* EXERCISE REQUIREMENTS
Rewrite the rows below, swapping every "screenshot" for "page" and leaving everything else unchanged.

* SOURCE DATA
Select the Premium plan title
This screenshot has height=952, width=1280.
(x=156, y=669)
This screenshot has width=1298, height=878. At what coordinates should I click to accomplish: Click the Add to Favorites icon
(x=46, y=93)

* RESULT OF THIS EXERCISE
Select the Premium plan title
This page has height=952, width=1280.
(x=156, y=669)
This page has width=1298, height=878. At what coordinates should I click to accomplish: Click the Add to Favorites icon
(x=46, y=93)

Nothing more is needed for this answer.